[squeak-dev] [Pharo-dev] Why do we have SmallDictionary?

Max Leske maxleske at gmail.com
Sat Jun 16 18:49:27 UTC 2018

On 8 Jun 2018, at 09:48, Stéphane Rollandin wrote:

> FWIW it seems there is no SmallDictionary in Squeak.

Oh... Thanks Stéf, I wasn't aware of that.

On 8 June 2018, at 15:13, John Brant wrote:

>>> Is anyone aware of a reason for hanging on to SmallDictionary? I'm 
>>> also curious to know how SmallDictionary came to be. There must have 
>>> been some advantage over Dictionary at some point in the past.
>> It came from RB… the idea was that there are (in the Refactoring 
>> engine) a lot of very small dictionaries with <10 elements.
>> The idea is that for such dictionaries, the overhead of hashing was 
>> higher than just linear search.
> I created its ancestor in VW some 20+ years ago (as 
> RBSmallDictionary).
> It was used when doing pattern matching. When it performs a pattern
> match against an AST, it puts the potential value of the pattern
> variable in the dictionary. If the value is used later in the pattern,
> then we can get the previous value and make sure that we have an
> equivalent AST. This allows you to write patterns like:
> 	`@a = `@a
> to find where someone has the same expression on both sides of the #=
> message. Since most patterns have very few pattern variables, these
> dictionaries won't hold many entries. Furthermore, we are likely to
> abort the match when we have 0 entries.
> The original RBSmallDictionary had an #empty method that "emptied" the
> dictionary without actually removing any elements -- it just set the
> size to 0. In a general dictionary this would lead to memory leaks 
> since
> the previous values are still held by the dictionary. However, these
> dictionaries were only used during the matching process and went away
> after the process completed.
> Anyway, at the time when we converted our pattern matching code from
> using the VW parser with our pattern matching extensions to use the 
> new
> RB parser with pattern matching, the time to run Smalllint on the 
> image
> was cut in half even though our parser was quite a bit slower than the
> VW parser. I don't remember everything that was done, but I think that
> most of the speedup came from having special pattern AST nodes and the
> small dictionary.
> John Brant

Very interesting! Thanks John!

As Marcus has mentioned before in this thread, it would make a lot of 
sense to run benchmarks again. Actually, I think it would be nice to 
have a benchmark suite for these cases, that would let us monitor the 
performance and ensure that changes to the codebase don't have a 
deteriorative effect. I'm not saying that it would be easy to make this 
happen, writing proper benchmarks is hard (for me especially, as it 
seems, given my utter failure to think of the edge cases before starting 
this thread). Such a suite might also prevent these sorts of questions 
on the mailing list in the future, or at least might make it easier to 
answer them.

On 8 June 2018, at 13:01, Andres Valloud wrote:

> In addition, open addressing with linear probing has superior cache 
> line read behavior (no indirection / random traversal, and if the 
> first probe misses the second one was likely cached by the first one).

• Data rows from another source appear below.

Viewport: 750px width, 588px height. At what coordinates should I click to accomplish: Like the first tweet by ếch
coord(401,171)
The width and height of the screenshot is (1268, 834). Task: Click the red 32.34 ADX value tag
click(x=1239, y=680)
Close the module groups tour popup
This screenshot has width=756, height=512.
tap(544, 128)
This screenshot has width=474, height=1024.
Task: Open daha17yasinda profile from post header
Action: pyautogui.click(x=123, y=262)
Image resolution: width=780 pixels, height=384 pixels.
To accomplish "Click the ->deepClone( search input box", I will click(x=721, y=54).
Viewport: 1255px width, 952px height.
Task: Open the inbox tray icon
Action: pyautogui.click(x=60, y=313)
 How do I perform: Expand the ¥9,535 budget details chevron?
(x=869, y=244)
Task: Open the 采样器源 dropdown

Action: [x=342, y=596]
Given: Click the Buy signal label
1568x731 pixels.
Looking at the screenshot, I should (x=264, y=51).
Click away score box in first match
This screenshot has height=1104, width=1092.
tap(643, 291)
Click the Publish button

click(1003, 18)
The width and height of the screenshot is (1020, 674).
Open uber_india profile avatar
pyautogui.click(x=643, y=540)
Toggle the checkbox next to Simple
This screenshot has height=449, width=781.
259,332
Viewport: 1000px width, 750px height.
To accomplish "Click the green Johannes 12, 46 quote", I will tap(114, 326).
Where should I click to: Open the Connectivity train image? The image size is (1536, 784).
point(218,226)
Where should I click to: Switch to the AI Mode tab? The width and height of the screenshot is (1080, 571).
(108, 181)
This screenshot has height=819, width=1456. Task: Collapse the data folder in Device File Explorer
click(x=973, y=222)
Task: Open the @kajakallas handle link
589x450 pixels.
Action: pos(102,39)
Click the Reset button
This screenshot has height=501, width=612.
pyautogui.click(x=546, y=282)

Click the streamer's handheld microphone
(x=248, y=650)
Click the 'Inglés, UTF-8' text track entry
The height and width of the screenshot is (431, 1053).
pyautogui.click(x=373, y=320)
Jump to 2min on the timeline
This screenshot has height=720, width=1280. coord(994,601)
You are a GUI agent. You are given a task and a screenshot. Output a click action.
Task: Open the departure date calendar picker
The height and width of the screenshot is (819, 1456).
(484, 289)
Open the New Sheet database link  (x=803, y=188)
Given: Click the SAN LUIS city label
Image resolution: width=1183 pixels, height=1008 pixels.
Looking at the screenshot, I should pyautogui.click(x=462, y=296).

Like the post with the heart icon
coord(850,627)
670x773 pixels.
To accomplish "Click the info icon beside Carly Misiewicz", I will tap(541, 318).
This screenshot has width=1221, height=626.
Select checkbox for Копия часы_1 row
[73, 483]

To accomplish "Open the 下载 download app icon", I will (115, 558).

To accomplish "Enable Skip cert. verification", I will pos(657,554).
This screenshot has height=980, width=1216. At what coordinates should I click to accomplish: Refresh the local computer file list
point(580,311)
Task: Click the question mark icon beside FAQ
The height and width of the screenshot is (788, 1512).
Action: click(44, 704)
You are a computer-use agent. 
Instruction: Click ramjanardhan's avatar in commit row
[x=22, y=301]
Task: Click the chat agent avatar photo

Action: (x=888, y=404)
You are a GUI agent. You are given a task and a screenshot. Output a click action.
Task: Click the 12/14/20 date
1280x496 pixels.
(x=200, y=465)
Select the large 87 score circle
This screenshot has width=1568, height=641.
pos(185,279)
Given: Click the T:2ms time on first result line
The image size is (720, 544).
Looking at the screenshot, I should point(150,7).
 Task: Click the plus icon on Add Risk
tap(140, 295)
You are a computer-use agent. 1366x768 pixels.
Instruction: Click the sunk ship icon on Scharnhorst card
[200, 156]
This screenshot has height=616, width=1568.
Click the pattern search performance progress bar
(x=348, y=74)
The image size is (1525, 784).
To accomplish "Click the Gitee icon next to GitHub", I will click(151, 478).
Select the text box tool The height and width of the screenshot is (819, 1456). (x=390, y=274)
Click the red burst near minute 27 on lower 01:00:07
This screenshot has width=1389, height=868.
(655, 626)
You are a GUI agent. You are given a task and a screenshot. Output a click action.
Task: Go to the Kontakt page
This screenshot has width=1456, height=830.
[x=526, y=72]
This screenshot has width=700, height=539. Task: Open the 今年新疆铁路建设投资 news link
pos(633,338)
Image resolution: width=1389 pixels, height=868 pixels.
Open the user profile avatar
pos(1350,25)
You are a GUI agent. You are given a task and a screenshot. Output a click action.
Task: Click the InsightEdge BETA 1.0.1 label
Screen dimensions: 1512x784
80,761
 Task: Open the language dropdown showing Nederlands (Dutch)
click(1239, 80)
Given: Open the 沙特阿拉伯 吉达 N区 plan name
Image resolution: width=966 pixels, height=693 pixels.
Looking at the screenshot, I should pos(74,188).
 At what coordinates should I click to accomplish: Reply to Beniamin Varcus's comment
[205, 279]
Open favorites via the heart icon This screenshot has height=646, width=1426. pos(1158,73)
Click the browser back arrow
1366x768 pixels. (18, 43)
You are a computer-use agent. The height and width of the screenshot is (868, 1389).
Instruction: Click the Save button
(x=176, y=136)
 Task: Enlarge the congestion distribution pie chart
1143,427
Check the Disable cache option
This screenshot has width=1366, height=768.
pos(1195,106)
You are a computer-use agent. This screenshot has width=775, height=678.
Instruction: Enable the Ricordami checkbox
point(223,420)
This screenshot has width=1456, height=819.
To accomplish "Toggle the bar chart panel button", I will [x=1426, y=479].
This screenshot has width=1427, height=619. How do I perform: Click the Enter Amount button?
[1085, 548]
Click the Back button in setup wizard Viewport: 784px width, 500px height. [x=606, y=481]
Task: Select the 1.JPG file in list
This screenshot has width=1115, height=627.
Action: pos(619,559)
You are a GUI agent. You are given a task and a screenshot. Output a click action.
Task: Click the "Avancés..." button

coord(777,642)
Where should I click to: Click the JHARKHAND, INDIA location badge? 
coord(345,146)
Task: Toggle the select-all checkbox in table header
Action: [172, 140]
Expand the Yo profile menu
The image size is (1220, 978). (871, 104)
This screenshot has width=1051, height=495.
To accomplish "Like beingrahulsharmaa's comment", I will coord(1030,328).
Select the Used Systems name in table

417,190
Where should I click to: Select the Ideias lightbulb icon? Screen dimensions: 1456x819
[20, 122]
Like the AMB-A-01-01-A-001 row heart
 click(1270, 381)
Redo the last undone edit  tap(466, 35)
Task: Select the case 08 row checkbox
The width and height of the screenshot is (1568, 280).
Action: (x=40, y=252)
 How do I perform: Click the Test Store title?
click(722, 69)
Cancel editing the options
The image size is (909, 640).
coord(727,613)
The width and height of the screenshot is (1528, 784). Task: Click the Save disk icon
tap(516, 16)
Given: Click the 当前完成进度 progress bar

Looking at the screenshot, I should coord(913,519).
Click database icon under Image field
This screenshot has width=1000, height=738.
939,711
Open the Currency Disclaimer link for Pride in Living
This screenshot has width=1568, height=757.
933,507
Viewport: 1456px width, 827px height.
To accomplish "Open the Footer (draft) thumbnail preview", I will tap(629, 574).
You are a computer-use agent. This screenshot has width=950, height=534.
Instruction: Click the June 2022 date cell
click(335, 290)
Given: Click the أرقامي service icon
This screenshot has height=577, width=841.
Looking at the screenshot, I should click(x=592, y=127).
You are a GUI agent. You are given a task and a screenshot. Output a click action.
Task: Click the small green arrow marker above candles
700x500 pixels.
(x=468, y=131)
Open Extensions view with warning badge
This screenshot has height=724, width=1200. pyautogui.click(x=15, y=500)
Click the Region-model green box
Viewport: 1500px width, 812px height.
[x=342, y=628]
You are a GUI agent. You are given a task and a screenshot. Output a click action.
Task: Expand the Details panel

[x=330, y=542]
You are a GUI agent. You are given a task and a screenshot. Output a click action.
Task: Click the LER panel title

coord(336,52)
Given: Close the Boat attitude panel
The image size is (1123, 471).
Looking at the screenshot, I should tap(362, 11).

Ah, nice catch! Although that would require frequent access to the 
dictionary / repeated access to the same items to have an effect, 
wouldn't it?

On 8 Jun 2018, at 10:01, Clément Bera wrote:

> Hi Max,
> Theoretically, for a small number of elements, usually somewhere 
> between 3
> and 30 depending on implementations, a linear search is faster than a 
> hash
> search, especially in the Pharo dictionary hash search implementation.
> Efficient dictionary implementations are usually bucket-based. The
> dictionary holds a certain number of buckets, and based on the key 
> hash,
> the bucket where the key value is present is determined. Small buckets 
> are
> linear (arrays or linked list). Large buckets are typically balanced 
> binary
> trees (red-black trees typically). Under a certain number of elements 
> there
> is a single bucket, which means a linear search is performed, as for 
> the
> SmallDictionary. When it grows the dictionary search becomes a 
> combination
> between a hash search and a linear or tree search.
> Pharo dictionary search is first hash-based, then all the buckets are
> represented next to each other in the same arrays and a linear search 
> is
> performed there, leading to many collisions and slower search time
> (especially when the element is not found), sometimes the code 
> searches
> over multiple buckets because the dictionary is too full or there are 
> too
> many near-collisions. The memory consumption is competitive with the
> advanced implementations though (precise measurements would need to be
> made).
> Method dictionaries are represented differently to optimize the 
> look-up
> logic.
> If you want to improve things and have one dictionary implementation
> instead of two, implement or look for a bucket based dictionary and 
> put it
> in the base image instead of Dictionary. This is quite some work since
> there are many APIs to port. You can look at the Pinnochio 
> implementation,
> it's quite good but they've not implemented large buckets.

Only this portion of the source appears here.